Saved data entries
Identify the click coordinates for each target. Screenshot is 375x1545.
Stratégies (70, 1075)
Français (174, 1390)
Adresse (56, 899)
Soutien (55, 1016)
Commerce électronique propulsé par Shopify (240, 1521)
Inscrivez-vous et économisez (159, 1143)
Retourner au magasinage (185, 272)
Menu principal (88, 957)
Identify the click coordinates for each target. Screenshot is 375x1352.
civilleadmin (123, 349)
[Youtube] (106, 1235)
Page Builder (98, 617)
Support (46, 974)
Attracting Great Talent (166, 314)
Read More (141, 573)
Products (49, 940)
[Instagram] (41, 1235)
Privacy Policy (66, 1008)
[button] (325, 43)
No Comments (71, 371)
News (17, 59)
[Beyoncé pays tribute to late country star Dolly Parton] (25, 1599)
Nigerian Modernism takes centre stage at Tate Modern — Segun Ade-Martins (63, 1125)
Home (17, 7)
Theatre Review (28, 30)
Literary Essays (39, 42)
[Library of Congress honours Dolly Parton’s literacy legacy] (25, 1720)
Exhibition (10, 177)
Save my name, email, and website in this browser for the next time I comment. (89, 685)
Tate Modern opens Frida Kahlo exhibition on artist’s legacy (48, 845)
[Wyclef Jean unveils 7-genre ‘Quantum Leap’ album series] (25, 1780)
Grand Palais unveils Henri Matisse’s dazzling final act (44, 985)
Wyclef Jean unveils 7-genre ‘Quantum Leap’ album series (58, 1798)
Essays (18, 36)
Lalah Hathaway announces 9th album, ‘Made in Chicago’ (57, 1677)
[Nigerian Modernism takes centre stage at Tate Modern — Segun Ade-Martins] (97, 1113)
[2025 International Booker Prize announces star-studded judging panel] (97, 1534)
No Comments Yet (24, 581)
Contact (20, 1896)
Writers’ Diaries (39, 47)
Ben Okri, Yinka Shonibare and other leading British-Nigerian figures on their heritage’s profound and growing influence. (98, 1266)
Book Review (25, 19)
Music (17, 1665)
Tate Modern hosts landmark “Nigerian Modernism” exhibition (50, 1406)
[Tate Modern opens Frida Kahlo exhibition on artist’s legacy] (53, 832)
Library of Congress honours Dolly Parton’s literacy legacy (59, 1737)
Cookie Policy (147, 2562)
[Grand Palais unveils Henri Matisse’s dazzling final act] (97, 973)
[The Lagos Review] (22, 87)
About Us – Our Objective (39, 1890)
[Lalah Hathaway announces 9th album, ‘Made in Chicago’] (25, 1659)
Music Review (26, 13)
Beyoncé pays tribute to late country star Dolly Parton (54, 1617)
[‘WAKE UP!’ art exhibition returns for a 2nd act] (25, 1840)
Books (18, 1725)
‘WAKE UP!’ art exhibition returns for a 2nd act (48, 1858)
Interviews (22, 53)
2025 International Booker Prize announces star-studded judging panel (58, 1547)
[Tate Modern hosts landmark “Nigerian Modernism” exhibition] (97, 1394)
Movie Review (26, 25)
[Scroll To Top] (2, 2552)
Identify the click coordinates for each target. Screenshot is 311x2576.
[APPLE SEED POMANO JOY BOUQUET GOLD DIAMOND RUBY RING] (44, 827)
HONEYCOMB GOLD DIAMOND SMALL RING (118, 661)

Exercise objective - Start with the line above that contains "[Grand Palais unveils" and stop after the line that contains "Books (18, 1725)". Output those lines exactly, and only those.

Written response -
[Grand Palais unveils Henri Matisse’s dazzling final act] (97, 973)
[The Lagos Review] (22, 87)
About Us – Our Objective (39, 1890)
[Lalah Hathaway announces 9th album, ‘Made in Chicago’] (25, 1659)
Music Review (26, 13)
Beyoncé pays tribute to late country star Dolly Parton (54, 1617)
[‘WAKE UP!’ art exhibition returns for a 2nd act] (25, 1840)
Books (18, 1725)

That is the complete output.